LISTED ENTRIES START
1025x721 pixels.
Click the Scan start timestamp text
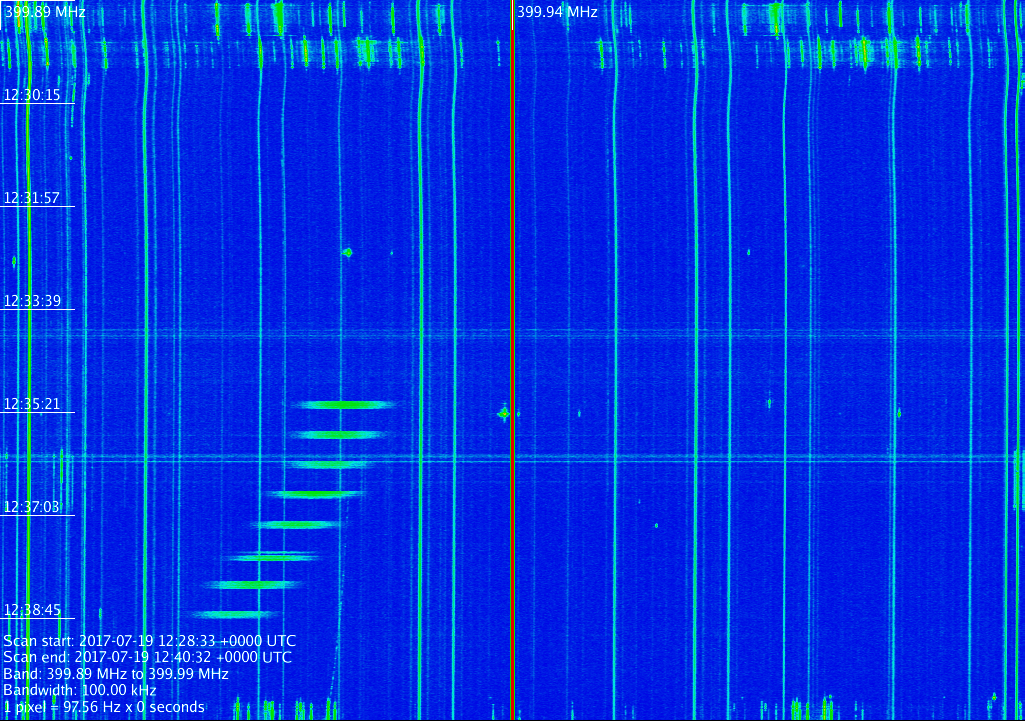(149, 641)
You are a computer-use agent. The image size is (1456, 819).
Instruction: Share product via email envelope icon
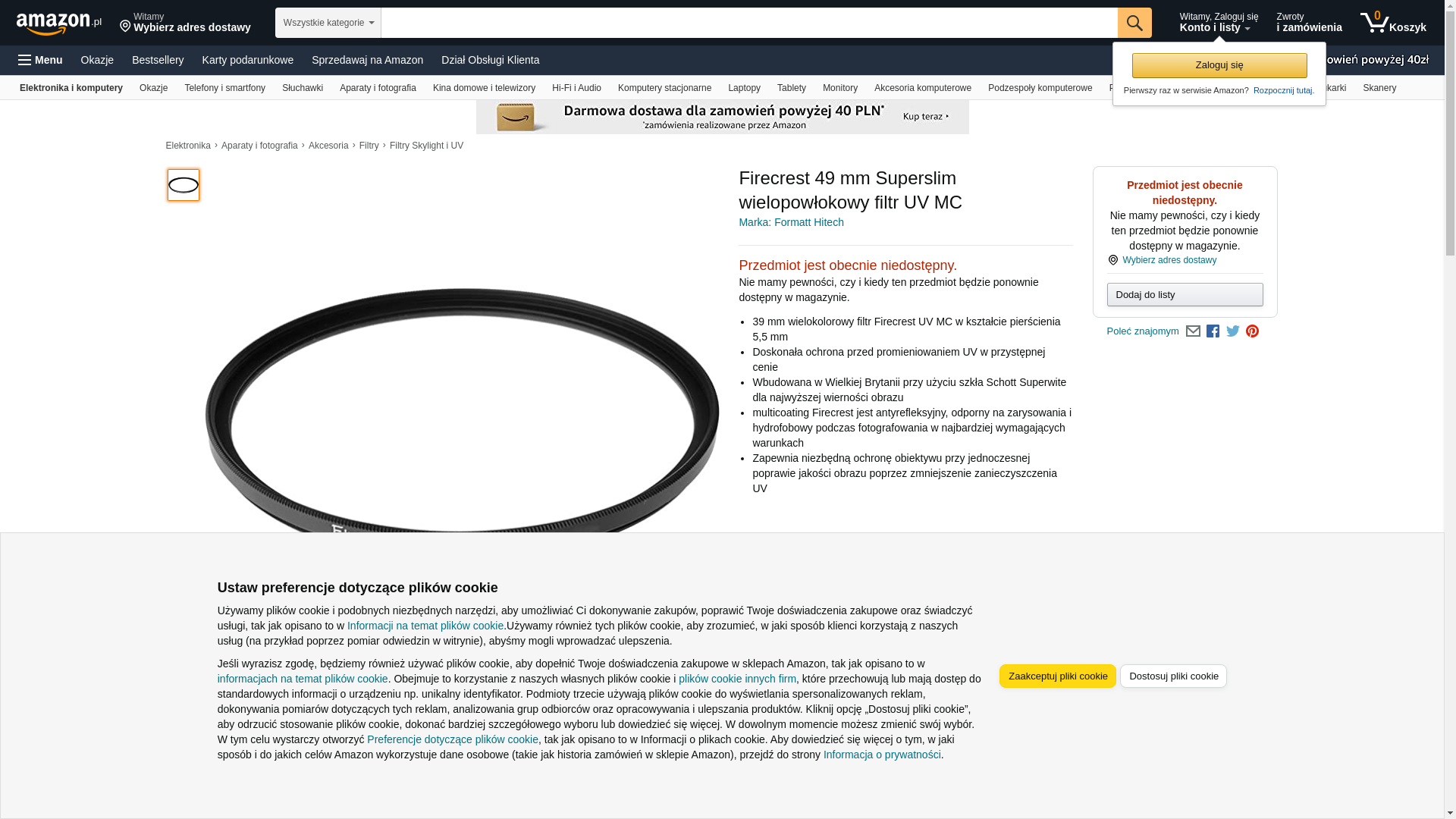coord(1193,331)
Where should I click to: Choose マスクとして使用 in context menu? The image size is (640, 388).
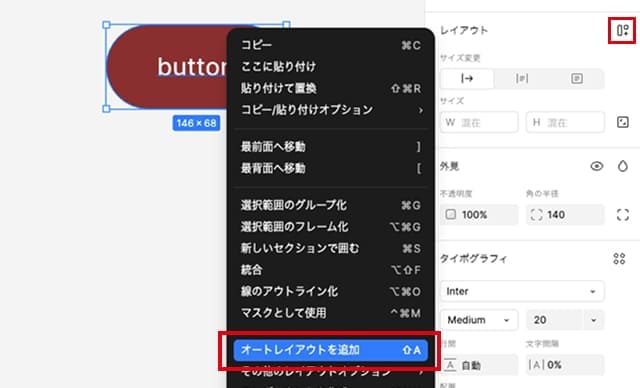(x=331, y=313)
LISTED ENTRIES END
EXERCISE:
Copy out exactly the lines between the line that contains "Click the Scan start timestamp text" and the last line of the records, both ends included; leave out every picture.

TASK RESPONSE:
Click the Scan start timestamp text
(149, 641)
You are a computer-use agent. The image size is (1456, 819).
Instruction: Share product via email envelope icon
coord(1193,331)
Where should I click to: Choose マスクとして使用 in context menu? The image size is (640, 388).
(x=331, y=313)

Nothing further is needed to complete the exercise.